Zixuan Zhou,Xuefei Ning,Ke Hong,Tianyu Fu,Jiaming Xu,Shiyao Li,Yuming Lou,Luning Wang,Zhihang Yuan,Xiuhong Li,Shengen Yan,Guohao Dai,Xiao-Ping Zhang,Yuhan Dong,Yu Wang
2024-07-19
Abstract:Large Language Models (LLMs) have attracted extensive attention due to their remarkable performance across various tasks. However, the substantial computational and memory requirements of LLM inference pose challenges for deployment in resource-constrained scenarios. Efforts within the field have been directed towards developing techniques aimed at enhancing the efficiency of LLM inference. This paper presents a comprehensive survey of the existing literature on efficient LLM inference. We start by analyzing the primary causes of the inefficient LLM inference, i.e., the large model size, the quadratic-complexity attention operation, and the auto-regressive decoding approach.
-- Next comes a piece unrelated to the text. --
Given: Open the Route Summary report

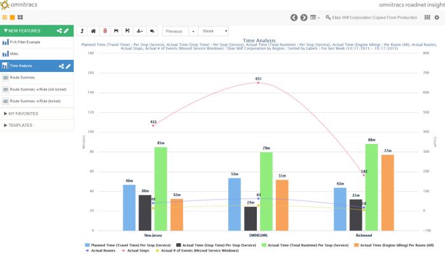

Then, we introduce a comprehensive taxonomy that organizes the current literature into data-level, model-level, and system-level optimization. Moreover, the paper includes comparative experiments on representative methods within critical sub-fields to provide quantitative insights. Last but not least, we provide some knowledge summary and discuss future research directions.
Computation and Language,Artificial Intelligence
What problem does this paper attempt to address?
The paper primarily discusses how Large Language Models (LLMs) excel in various tasks, but their deployment in resource-constrained scenarios is challenging due to their immense computational and memory requirements. The paper aims to provide a comprehensive review of the existing literature on enhancing the inference efficiency of LLMs, analyzing the main reasons for the inefficiency of LLM inference, including the oversized model dimensions, the quadratic complexity of attention operations, and autoregressive decoding methods, and proposes a comprehensive classification system that includes data-level, model-level, and system-level optimizations. Moreover, the paper compares and analyzes representative methods in key subfields to provide quantitative insights, summarize knowledge, and discuss future research directions. Specifically, the paper first introduces the basic concepts and knowledge of LLMs, analyzes the efficiency bottlenecks during the inference process in detail, and then proposes a classification method that divides related research into three levels: data-level optimization, model-level optimization, and system-level optimization. Data-level optimization improves efficiency by optimizing input prompts or organizing output content; model-level optimization involves designing efficient model structures or compressing pre-trained models; system-level optimization focuses on optimizing the inference engine or service system, which usually does not involve expensive model training and is non-detrimental to model performance. Finally, the paper provides practical suggestions and guidance through experimental analysis to promote the development of future research.